На другой же день хозяин предложил Чернову поехать вместе в клуб на репетицию.
— Пожалуй, — снисходительно согласился тот. Но, вспомнив о своем костюме, сконфузился.
— Право, это вздор!.. Не хотите ли надеть мою пиджачную пару? Положим, она на вас будет немного широка…
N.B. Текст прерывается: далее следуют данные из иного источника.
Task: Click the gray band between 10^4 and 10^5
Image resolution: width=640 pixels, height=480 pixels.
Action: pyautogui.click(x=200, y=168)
— Это пустяки, — заторопился Чернов.
За парой, конечно, понадобились штиблеты, затем манишки, галстук, запонки… Чернов во всем чужом как-то сразу преобразился. По дороге они заехали к парикмахеру, и Чернов вышел оттуда совсем красивым молодым человеком, несмотря на отек лица, подстриженный по моде, надушенный…
В «кружке» его встретили с любопытством и даже уважением.
«Артист Чарский», — говорил Тобольцев.
Он знал, что делал. Он верил в человека.
Чернов подтянулся с первого же вечера и за ужином отказался выпить. Тактику Тобольцева он оценил, потому что был неглуп от природы… Когда-то он был милым, добрым и богато одаренным ребенком. И детство его в разорявшейся постепенно дворянской семье прошло счастливо. Разорение не дало ему кончить курса в гимназии, а мечты и тщеславие влекли на подмостки… Теперь опять проснулось все светлое в его душе.
— Андрюшка! — говорил он, заливаясь слезами, когда все-таки не выдерживал зарока. — Нет-т таких людей, как ты! Ты Карл Моор[112]… Пони-маеш-шь?
— Да не ори! Всех перебудишь…
— Нет, ты послу-шай, что я без тебя был бы? Ведь мне тюрь-ма оставалас-сь… Черт… Дай, я тебя поцелую!.. Понимаешь?.. Теперь… только потр-ребуй жертвы… Понимаешь?.. Прикажи украсть… укр-ра-ду… Прикажи убит-ть… уб-бь-ю…
— Ладно… А пока ложись спать! Третьи петухи у нянюшки на кухне запели. И пить я тебе больше не дам!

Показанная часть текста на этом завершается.